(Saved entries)

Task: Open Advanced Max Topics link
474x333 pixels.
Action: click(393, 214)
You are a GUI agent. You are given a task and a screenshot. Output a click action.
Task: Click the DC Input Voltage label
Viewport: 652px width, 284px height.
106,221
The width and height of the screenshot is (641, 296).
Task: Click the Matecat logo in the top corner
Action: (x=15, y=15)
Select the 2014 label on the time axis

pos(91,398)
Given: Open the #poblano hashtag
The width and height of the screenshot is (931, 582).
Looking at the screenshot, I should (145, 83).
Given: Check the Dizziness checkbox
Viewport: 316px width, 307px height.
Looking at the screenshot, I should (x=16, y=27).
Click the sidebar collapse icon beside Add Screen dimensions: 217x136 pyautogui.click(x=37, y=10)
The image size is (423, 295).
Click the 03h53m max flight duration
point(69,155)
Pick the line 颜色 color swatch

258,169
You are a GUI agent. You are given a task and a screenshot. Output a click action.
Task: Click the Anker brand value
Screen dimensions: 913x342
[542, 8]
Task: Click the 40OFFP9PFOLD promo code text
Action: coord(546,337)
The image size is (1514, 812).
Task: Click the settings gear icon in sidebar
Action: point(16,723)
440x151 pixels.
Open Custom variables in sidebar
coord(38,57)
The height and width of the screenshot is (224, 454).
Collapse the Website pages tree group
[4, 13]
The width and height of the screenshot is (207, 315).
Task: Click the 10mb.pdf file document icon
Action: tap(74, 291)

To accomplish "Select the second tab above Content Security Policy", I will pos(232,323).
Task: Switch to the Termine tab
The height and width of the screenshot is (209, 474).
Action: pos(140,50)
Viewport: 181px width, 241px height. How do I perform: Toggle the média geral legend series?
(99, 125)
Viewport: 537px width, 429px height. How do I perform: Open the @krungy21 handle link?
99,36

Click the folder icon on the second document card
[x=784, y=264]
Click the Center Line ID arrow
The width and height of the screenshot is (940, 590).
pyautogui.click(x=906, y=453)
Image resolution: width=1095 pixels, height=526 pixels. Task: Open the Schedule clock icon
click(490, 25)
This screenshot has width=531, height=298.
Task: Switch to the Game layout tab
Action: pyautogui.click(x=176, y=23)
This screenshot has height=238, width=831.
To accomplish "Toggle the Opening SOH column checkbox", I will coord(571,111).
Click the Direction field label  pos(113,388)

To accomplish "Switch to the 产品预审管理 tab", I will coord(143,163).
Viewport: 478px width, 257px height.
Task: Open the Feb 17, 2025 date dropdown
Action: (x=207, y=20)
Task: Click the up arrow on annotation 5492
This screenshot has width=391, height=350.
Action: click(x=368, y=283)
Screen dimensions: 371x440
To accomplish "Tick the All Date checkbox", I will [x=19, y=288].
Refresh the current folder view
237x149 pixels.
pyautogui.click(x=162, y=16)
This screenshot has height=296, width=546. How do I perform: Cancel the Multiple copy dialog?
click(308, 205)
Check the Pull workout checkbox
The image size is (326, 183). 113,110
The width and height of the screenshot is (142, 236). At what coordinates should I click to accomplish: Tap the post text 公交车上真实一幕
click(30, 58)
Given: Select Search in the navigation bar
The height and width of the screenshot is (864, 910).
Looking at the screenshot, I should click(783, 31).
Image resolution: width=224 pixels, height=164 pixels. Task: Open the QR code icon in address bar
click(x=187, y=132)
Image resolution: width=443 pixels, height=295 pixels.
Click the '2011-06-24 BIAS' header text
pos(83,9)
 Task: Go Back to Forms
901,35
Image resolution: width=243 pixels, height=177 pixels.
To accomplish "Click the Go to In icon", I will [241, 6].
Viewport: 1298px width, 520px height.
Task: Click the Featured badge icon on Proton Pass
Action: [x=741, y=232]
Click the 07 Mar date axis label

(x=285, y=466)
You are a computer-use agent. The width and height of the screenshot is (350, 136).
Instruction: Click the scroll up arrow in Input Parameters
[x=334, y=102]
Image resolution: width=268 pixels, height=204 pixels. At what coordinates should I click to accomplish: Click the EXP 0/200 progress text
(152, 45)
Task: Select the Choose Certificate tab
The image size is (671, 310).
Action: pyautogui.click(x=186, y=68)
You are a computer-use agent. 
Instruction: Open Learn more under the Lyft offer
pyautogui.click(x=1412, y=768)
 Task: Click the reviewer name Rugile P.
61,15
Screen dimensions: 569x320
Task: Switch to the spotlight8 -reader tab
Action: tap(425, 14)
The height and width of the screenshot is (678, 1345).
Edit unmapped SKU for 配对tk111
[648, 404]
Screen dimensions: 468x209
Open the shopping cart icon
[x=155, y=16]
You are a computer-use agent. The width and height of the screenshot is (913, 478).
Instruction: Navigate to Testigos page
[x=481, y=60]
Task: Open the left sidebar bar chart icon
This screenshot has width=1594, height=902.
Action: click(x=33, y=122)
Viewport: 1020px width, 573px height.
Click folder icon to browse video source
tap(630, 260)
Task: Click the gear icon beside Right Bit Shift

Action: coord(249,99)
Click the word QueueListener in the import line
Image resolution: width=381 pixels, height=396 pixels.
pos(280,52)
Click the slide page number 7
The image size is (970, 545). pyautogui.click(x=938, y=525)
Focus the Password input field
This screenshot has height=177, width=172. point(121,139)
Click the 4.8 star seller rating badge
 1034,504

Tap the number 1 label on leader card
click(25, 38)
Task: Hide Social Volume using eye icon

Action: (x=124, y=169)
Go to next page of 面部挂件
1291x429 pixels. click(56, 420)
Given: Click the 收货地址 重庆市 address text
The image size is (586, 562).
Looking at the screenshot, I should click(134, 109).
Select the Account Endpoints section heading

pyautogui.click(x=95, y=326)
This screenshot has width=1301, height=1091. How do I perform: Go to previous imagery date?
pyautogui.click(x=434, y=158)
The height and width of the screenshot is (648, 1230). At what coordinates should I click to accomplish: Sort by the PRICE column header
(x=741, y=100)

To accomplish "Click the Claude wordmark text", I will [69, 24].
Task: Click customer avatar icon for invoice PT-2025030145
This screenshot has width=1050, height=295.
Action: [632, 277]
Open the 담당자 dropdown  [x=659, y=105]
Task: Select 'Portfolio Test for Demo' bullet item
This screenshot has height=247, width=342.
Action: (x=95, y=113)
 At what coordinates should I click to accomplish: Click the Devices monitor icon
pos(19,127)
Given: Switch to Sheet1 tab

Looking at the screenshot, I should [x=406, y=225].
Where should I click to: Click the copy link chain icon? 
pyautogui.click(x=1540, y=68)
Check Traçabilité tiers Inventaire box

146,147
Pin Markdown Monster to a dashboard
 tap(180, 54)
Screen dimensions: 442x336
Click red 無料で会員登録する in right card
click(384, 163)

* _Problem to work on_
Wherever the word "agent" turns up in a line of the entries above, copy that line.

* _Exercise result_
You are a GUI agent. You are given a task and a screenshot. Output a click action.
You are a GUI agent. You are given a task and a screenshot. Output a click action.
You are a computer-use agent. The width and height of the screenshot is (350, 136).
You are a computer-use agent. 
You are a computer-use agent. The width and height of the screenshot is (913, 478).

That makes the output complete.